RECORDS Block Start

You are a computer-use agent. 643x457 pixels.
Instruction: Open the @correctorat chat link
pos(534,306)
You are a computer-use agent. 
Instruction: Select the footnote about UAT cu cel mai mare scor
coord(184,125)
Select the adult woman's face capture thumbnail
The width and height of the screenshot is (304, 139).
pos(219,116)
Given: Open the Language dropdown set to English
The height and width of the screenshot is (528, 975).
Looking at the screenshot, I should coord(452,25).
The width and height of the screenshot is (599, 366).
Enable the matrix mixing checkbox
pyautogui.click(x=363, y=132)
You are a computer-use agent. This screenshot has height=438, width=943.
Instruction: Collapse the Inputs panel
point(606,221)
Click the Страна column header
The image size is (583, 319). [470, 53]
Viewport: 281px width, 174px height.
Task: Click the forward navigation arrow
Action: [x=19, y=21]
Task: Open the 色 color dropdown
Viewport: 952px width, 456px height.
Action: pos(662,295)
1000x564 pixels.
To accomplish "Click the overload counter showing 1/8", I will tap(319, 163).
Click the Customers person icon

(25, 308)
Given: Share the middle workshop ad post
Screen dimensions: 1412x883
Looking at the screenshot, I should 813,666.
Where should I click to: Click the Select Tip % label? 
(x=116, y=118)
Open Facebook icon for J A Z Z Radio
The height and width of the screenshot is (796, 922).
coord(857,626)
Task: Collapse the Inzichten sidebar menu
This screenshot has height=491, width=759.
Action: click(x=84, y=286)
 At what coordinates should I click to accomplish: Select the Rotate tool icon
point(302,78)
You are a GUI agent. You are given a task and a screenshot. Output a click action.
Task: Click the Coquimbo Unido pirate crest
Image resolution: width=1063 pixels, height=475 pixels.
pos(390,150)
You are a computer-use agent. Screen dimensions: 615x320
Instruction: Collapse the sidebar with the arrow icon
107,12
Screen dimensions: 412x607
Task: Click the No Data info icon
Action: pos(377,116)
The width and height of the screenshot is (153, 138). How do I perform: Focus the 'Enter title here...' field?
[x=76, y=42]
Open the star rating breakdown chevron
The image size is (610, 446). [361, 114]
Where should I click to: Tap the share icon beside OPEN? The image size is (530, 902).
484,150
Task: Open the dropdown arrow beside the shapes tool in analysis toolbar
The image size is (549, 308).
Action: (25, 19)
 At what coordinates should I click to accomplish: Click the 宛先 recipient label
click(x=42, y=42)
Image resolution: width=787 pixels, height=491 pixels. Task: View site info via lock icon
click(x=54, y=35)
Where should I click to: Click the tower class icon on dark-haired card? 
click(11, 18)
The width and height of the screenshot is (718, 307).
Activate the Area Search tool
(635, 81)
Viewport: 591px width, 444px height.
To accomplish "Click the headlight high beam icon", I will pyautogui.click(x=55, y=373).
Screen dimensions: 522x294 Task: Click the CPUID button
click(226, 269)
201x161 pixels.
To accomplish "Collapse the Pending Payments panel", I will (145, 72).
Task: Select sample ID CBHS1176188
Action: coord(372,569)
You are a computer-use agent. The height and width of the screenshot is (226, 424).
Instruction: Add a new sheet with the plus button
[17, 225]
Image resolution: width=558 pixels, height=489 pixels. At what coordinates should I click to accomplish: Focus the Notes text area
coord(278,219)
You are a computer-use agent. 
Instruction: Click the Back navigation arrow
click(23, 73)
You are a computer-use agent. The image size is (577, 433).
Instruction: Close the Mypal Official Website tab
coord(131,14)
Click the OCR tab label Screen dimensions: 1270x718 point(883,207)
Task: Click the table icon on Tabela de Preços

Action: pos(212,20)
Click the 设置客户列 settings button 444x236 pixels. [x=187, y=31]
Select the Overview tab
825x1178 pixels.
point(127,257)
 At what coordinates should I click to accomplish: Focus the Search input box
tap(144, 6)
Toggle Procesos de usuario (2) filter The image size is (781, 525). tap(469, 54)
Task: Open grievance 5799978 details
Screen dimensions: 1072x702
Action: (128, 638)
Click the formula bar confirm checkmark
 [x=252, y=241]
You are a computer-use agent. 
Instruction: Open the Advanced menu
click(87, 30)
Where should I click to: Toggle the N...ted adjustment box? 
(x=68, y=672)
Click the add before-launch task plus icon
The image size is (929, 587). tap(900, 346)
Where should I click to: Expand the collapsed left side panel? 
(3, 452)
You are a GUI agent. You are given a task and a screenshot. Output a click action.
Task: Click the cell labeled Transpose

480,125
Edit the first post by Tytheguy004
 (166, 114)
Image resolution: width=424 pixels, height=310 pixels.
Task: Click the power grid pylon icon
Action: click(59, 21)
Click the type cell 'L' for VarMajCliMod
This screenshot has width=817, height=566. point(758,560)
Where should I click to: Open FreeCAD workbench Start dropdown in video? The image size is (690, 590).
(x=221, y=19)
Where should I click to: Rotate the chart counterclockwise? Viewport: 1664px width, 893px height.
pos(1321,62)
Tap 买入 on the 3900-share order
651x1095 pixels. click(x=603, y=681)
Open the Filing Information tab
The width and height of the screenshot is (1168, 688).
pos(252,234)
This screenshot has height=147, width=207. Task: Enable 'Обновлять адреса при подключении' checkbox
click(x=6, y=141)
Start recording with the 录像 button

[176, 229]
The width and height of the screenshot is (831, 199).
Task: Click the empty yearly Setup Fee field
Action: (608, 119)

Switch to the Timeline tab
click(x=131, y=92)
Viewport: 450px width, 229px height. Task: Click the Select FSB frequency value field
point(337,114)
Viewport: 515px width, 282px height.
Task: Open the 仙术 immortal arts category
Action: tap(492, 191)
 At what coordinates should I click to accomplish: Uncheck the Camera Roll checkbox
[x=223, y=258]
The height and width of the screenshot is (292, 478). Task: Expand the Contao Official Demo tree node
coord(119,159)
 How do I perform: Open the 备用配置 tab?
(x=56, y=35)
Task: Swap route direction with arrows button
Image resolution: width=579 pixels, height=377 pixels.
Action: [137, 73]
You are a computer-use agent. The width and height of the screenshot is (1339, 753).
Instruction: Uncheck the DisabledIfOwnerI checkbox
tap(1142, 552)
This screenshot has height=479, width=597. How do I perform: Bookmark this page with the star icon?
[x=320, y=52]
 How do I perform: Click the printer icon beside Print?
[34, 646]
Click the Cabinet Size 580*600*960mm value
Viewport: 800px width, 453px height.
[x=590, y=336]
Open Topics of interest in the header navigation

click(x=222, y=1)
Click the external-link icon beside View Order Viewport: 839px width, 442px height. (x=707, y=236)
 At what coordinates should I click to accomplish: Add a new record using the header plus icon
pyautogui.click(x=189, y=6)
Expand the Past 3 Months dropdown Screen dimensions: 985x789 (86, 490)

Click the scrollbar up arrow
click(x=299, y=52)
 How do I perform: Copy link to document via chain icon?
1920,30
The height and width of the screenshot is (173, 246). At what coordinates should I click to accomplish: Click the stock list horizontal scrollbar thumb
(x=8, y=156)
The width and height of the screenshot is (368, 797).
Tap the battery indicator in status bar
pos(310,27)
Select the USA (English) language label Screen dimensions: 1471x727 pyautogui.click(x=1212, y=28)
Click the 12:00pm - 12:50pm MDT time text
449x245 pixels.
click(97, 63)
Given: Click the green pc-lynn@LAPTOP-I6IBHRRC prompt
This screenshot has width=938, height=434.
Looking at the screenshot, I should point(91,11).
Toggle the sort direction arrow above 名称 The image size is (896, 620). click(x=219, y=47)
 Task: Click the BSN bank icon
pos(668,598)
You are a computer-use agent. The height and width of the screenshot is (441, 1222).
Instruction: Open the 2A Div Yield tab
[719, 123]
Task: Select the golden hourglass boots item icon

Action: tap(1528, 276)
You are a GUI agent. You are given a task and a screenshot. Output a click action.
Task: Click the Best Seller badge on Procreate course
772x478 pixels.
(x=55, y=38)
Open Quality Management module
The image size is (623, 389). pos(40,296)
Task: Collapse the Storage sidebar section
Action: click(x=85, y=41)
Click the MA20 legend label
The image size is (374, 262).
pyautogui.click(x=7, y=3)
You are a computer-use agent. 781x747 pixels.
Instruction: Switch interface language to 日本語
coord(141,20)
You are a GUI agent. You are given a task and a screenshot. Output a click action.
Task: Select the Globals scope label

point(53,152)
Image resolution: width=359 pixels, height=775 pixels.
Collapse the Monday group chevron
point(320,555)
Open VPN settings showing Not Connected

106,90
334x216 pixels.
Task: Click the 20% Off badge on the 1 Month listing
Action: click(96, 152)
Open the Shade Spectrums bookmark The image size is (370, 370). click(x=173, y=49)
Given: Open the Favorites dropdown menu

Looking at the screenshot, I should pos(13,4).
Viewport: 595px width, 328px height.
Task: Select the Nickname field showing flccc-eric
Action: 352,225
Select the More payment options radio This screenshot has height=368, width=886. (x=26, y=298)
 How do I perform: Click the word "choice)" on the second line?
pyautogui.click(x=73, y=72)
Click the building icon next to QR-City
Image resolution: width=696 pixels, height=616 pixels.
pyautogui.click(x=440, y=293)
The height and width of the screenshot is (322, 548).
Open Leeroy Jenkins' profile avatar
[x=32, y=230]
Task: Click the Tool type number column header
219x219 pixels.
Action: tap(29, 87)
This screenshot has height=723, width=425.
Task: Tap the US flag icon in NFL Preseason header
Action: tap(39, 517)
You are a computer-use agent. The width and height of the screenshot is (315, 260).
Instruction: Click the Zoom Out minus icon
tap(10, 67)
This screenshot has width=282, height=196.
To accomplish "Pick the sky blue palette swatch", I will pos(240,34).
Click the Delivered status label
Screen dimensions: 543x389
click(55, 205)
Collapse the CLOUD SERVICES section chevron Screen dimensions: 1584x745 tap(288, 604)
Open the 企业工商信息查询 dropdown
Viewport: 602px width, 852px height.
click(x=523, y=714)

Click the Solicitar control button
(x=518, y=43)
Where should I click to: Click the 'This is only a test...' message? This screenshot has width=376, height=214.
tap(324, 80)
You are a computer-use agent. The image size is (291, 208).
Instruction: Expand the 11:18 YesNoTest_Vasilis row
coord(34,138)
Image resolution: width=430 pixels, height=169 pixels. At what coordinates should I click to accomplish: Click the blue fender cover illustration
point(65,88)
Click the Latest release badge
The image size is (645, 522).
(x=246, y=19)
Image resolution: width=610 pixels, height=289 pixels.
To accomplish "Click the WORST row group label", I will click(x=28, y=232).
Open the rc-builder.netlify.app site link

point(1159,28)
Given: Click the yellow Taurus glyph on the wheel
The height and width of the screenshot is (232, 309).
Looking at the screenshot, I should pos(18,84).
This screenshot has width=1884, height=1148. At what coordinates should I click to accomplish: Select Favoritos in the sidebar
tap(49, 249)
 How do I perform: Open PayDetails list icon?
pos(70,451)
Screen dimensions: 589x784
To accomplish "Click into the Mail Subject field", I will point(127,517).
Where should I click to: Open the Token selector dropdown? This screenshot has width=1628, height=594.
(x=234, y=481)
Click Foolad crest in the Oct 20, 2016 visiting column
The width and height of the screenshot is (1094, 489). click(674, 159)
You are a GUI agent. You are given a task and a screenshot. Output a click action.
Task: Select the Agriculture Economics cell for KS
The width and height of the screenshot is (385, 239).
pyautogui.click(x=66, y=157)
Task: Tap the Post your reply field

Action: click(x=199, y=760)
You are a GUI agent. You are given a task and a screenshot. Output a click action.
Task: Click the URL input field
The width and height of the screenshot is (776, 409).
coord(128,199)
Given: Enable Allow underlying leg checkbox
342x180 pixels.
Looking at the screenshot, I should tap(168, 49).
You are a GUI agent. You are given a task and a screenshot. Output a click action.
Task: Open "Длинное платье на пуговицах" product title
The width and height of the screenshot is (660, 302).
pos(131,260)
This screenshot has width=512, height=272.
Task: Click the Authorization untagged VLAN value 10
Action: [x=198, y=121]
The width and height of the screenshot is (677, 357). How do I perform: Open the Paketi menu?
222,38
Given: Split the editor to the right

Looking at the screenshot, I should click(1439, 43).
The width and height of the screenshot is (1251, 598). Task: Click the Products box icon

RECORDS Block End

◆ TASK DETAILS
Reprint the data above from the opening line to the line holding "Given: Open the Language", inclusive, and nothing else.

◆ SOLUTION BELOW
You are a computer-use agent. 643x457 pixels.
Instruction: Open the @correctorat chat link
pos(534,306)
You are a computer-use agent. 
Instruction: Select the footnote about UAT cu cel mai mare scor
coord(184,125)
Select the adult woman's face capture thumbnail
The width and height of the screenshot is (304, 139).
pos(219,116)
Given: Open the Language dropdown set to English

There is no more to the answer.